Da Silva says: “One of my friends came here, he was in a small house for two months until May, and the lady said he needed to move because [she was going to rent it on] Airbnb and probably get more money.”

“We know one guy who has moved five times in a year because it’s all short lets,” adds Alcorn. “I don’t blame the people who have an Airbnb; if you can make that in the summer, then why not?”

As for a house of their own, “We look but we just look for the craic, to be honest, because there’s no way we could afford it now.”

Estate agent Boyd Robinson of Robinson Estate Agents – which has offices in Dunfanaghy and Letterkenny – has seen the number of inquiries double since lockdown.

About half are from people in Donegal, with the others mainly from Ireland, and some from England. "They're coming to live and work remotely and they want to be near the beaches because they've been in the city for so long," says Robinson.

“Any instructions that we get certainly in the Dunfanaghy area are usually sold within a month – that compares with probably four or five months previously.”

Price increases are driven by “plain and simple supply and demand”; people who had been considering buying a holiday home have been spurred on to purchase by the pandemic, while those who already have holiday homes are keeping them “because they’re getting use out of them because they’re not going away, so you’re getting a supply problem to the market as well”.
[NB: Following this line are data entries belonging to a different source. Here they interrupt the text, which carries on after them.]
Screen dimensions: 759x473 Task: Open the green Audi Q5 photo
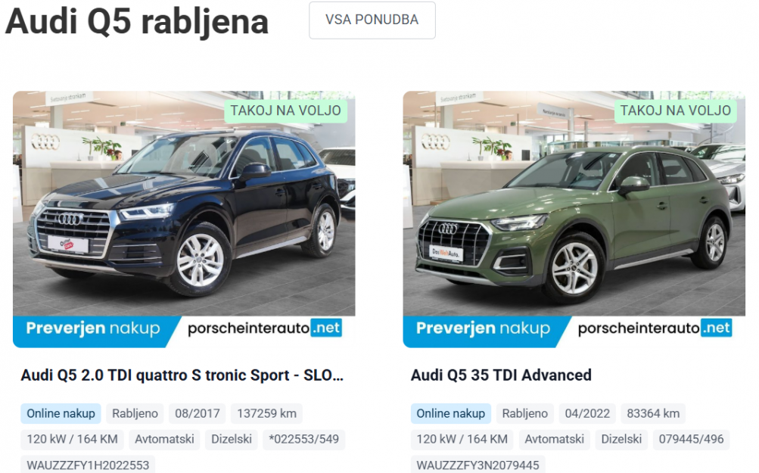pyautogui.click(x=574, y=204)

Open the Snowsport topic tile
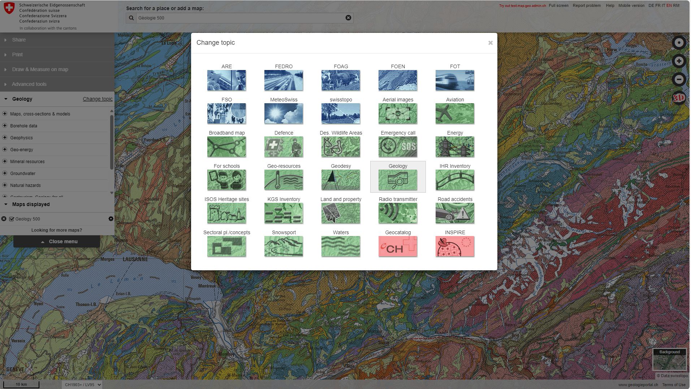[x=284, y=246]
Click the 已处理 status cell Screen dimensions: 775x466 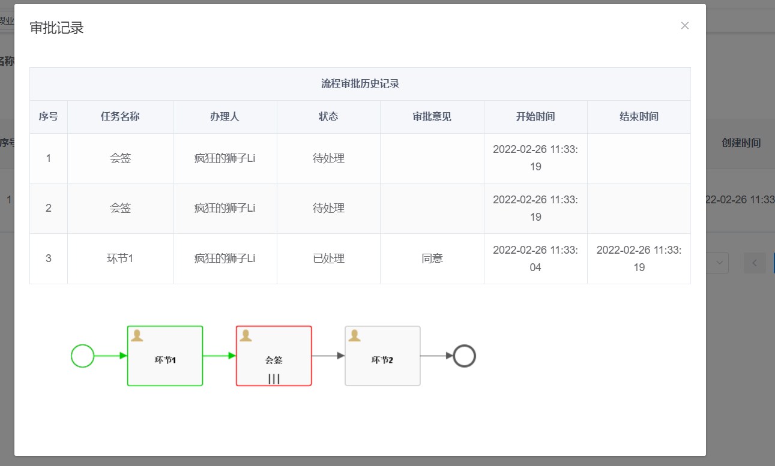tap(328, 258)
“A semi detached house that would have passed hands maybe three years ago in and around the €125,000, €135,000 mark, are now fetching up to €190,000, €200,000.”

Time to sell

At the Art House Gallery on the Main Street, there is a for sale sign on the wall. Artist Brian O’Doherty explains he has been here for 10 years, but his landlord is selling up. “Prices have gone up locally... it’s an opportune time to sell.
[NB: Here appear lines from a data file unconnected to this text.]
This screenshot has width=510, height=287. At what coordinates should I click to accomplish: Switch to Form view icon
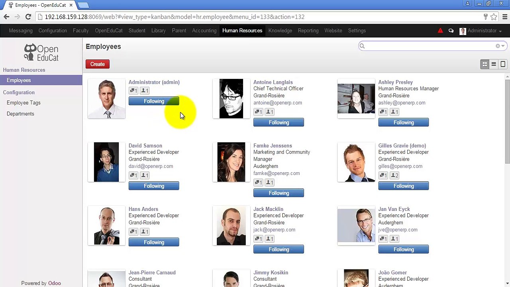[503, 64]
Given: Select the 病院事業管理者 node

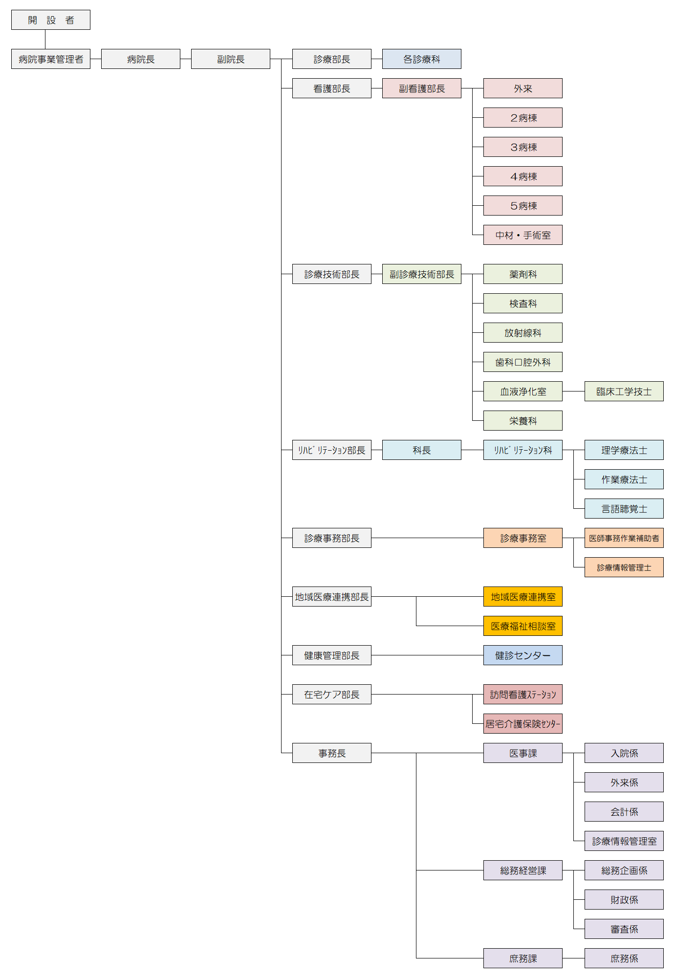Looking at the screenshot, I should (x=51, y=59).
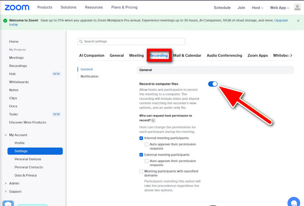Screen dimensions: 304x206
Task: Open the chat support bubble icon
Action: pyautogui.click(x=294, y=202)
“Talking to other artists, they’ve seen the same thing. They’re saying a lot of Dubliners are buying up property down the west coast.

“Local families have older kids living at home, they can’t afford to move out. It’s very difficult.”
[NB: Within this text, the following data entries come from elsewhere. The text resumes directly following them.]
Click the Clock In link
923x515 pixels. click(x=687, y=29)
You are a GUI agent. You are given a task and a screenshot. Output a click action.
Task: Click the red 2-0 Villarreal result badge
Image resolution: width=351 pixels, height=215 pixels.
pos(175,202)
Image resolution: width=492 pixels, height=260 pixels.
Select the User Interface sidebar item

He points out his recent Tripadvisor award, his fourth in a row. “Last year was a bumper year, with staycationers” but the loss of his premises “has been a bit of a body blow”. Asked what he will do, he replies: “I don’t know.”

Sisters Emma and Deborah Moore set up Muck 'n' Muffins – a pottery studio, gift shop and cafe – in what was a derelict former grain store in the centre of the village 21 years ago.

From Dunfanaghy, they outline the changes they have seen in the village, not least the number of people who have relocated to the area because they can now work from home.

There is “no way” they could afford to set up such a business now. “You’d need a really good job,” says Deborah. “You wouldn’t be making pottery,” adds Emma.

“House prices have just become disproportionately stupid. People are moving out of houses and renting them out for the summer for silly money and moving in with their parents.”

Originally from North Yorkshire, Harriet Henderson moved to Dunfanaghy in June 2020 to work at a surf school and shop; her family has been holidaying here for 30 years "so I knew how amazing it was" and she is able to live in her parents' holiday home.

“I’m lucky, property isn’t something I had to look into. It’s really difficult for people trying to live here, not just be on holiday here.”

Like everywhere in Dunfanaghy this summer, Arnold's Hotel is also busy. Aisling Arnold moved home pre-Covid to help run the business – the fourth generation of her family to do so – and she has witnessed how the village has grown in popularity over the years

“There are an awful lot of people looking to move to Dunfanaghy. It’s a cool place to be now.”